▶ EXERCISE DIRECTIONS
Among the lines of data below, reproduce only those from the one with "Home (118, 102)" through the one with "Esta colección (850, 422)", exactly as they stand, both ends included.

Stored items from a collection
▼▼▼

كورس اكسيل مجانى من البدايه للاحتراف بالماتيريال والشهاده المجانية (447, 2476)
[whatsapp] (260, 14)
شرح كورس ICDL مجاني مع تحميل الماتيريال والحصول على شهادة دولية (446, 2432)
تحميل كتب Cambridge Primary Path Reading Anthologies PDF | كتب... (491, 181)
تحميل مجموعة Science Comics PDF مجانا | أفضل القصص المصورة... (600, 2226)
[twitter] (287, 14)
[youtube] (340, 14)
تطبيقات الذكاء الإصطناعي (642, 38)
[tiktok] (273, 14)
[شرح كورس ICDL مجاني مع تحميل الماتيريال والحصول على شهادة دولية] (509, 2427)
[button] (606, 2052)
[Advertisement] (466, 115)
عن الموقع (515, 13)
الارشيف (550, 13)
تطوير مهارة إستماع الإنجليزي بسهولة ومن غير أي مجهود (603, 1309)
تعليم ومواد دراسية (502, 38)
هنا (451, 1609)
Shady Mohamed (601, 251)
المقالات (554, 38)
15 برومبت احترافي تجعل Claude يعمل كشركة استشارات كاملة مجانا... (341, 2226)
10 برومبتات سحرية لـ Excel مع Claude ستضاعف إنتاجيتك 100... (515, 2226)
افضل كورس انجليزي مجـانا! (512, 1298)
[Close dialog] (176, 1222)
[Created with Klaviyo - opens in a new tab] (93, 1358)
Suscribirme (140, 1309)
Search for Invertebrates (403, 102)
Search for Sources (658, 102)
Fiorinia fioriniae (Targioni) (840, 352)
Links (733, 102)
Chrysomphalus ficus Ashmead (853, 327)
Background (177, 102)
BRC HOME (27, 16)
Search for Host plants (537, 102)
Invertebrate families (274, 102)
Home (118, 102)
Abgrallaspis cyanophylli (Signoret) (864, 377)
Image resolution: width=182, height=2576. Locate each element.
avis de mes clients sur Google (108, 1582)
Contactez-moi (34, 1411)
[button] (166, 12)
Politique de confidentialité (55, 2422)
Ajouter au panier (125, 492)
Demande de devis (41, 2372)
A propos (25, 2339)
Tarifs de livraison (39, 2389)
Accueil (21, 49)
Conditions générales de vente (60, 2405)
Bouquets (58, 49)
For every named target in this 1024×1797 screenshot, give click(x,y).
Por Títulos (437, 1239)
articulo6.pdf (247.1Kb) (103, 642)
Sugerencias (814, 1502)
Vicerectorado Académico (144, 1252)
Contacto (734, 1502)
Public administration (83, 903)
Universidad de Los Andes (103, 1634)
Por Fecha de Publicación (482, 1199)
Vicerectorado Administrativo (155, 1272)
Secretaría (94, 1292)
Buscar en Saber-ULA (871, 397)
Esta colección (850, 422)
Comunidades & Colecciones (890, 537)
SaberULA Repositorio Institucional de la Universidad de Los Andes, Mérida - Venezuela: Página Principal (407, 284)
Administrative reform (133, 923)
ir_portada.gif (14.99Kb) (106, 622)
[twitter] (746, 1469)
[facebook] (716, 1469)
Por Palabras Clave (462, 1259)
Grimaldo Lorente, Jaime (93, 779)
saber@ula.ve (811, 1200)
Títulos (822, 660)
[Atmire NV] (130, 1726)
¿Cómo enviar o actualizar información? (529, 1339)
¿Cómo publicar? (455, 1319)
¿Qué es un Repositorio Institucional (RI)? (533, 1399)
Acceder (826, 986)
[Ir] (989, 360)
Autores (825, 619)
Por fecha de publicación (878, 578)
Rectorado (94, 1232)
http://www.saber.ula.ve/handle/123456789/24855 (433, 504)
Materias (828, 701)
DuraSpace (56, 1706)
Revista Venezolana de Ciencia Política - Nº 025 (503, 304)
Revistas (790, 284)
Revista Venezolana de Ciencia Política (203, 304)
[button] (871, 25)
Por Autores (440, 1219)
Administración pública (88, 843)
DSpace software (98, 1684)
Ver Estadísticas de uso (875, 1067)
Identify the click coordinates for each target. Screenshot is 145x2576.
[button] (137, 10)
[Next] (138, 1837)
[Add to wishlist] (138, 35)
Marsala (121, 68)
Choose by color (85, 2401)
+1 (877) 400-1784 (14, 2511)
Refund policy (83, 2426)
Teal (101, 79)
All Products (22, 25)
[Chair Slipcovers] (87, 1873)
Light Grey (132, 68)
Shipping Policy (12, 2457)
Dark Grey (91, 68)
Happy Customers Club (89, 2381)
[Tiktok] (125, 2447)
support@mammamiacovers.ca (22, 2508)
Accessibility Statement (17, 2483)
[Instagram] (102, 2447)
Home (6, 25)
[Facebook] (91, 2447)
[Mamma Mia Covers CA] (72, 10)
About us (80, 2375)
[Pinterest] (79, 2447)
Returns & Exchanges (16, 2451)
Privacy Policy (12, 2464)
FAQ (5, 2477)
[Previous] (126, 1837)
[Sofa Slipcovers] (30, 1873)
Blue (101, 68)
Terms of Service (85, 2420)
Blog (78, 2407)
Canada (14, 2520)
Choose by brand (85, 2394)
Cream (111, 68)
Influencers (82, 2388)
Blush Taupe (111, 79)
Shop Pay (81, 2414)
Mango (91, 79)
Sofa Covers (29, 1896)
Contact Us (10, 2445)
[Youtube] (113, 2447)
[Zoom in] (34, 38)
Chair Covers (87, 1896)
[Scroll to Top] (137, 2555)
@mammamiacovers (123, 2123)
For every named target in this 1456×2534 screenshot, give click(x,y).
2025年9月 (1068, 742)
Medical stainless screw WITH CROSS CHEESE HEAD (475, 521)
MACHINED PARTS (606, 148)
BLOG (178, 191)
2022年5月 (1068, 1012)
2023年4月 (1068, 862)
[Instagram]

▲▲▲

▶ RESPONSE FOR THIS EXERCISE
Home (118, 102)
Abgrallaspis cyanophylli (Signoret) (864, 377)
Image resolution: width=182, height=2576. Locate each element.
avis de mes clients sur Google (108, 1582)
Contactez-moi (34, 1411)
[button] (166, 12)
Politique de confidentialité (55, 2422)
Ajouter au panier (125, 492)
Demande de devis (41, 2372)
A propos (25, 2339)
Tarifs de livraison (39, 2389)
Accueil (21, 49)
Conditions générales de vente (60, 2405)
Bouquets (58, 49)
For every named target in this 1024×1797 screenshot, give click(x,y).
Por Títulos (437, 1239)
articulo6.pdf (247.1Kb) (103, 642)
Sugerencias (814, 1502)
Vicerectorado Académico (144, 1252)
Contacto (734, 1502)
Public administration (83, 903)
Universidad de Los Andes (103, 1634)
Por Fecha de Publicación (482, 1199)
Vicerectorado Administrativo (155, 1272)
Secretaría (94, 1292)
Buscar en Saber-ULA (871, 397)
Esta colección (850, 422)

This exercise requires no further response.